キヤノン、協働ロボット「COBOTTA」向けの画像処理ソフトウエア「Vision Edition-C」を発表 高度なロボットの眼で自動化を推進

人件費の高騰や人手不足などから、生産現場における自動化が喫緊の課題となっている。キヤノン株式会社は「CANON INDUSTRIAL IMAGING PLATFORM」をコンセプトに、ネットワークカメラや産業用カメラなどのイメージング製品および、画像処理ソフトウエア「Vision Edition」(2018年3月発売)などを活用した生産現場の「見える化」を推進している。その一環として独自のカメラ技術をロボットのビジョン(視覚)に活かす動きにも積極的だ。

キヤノンは株式会社デンソーウェーブの協働ロボット「COBOTTA」(コボッタ)本体にインストールして使用できる画像処理ソフトウエア”Vision Edition-C”を、12月下旬に発売することを発表した。同社は、このソフトの豊富な画像処理機能により、協働ロボットの価値を拡大するとしている。

なお、12月18日から21日に東京ビッグサイトで行われる「2019国際ロボット展」のデンソーウェーブのブース(西展示棟 西2ホール W2-29)にて、同発表に関するデモを実施予定だ。





Vision Edition-Cの主な特長

今回新たに発売する”Vision Edition-C”は、デンソーウェーブ製の協働ロボット「COBOTTA」専用の内蔵型画像処理ソフトウエアです。キヤノン製のネットワークカメラや産業用カメラ「N10-W02(2018年3月発売)」などと組み合わせることで、”Vision Edition-C”は「COBOTTA」の「眼」の役割を担う。

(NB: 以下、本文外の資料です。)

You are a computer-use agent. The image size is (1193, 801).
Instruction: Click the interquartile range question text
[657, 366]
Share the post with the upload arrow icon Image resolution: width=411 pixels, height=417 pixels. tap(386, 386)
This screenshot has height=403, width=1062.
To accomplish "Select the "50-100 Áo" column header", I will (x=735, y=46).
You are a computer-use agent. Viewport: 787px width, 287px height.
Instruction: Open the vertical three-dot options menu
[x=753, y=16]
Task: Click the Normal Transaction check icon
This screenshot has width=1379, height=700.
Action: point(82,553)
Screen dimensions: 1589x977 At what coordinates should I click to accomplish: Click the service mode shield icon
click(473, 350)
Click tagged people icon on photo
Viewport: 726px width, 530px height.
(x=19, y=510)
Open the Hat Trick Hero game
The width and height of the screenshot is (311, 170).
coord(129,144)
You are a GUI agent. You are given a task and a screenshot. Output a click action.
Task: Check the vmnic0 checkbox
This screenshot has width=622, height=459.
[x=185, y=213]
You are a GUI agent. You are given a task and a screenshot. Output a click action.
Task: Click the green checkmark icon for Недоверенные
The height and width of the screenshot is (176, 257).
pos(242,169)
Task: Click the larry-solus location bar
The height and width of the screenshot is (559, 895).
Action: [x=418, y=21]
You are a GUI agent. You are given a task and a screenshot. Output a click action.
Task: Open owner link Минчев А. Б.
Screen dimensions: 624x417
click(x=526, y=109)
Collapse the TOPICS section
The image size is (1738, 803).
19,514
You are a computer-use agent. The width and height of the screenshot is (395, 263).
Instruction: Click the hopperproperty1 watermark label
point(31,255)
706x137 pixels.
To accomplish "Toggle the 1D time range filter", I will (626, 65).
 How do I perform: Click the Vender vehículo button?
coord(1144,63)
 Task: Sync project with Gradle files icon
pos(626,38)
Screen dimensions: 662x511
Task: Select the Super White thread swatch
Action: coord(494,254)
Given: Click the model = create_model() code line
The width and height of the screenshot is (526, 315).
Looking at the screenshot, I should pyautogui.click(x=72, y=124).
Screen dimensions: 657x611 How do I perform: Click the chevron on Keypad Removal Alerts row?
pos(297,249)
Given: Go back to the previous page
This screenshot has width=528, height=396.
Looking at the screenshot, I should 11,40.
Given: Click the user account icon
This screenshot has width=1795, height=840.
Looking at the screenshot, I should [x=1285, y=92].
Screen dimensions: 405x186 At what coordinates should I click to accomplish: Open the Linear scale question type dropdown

例えば、同ロボットによる特定の位置にある部品をつまみ上げ、決められた位置まで移送する一連の作業 (ピック&プレイス作業)に必要なパターンマッチング機能(予め登録したモデルと同じものを見つけ、見つけたものの位置を検出する機能)や検査機能、点検機能の搭載により、同ロボットの作業の抜け漏れを発見・防止したり、数字やバーコードの読み取りや資材配置の点検を行ったりするなど、これまで人の目で対応していた作業の自動化に貢献し、「COBOTTA」の価値を拡大。また、同ソフトは「COBOTTA」本体にインストールして使用できることから、ソフトウエアを制御するための産業用PCが不要となり、スペースが限られるさまざまな産業の生産現場における自動化の普及につながる。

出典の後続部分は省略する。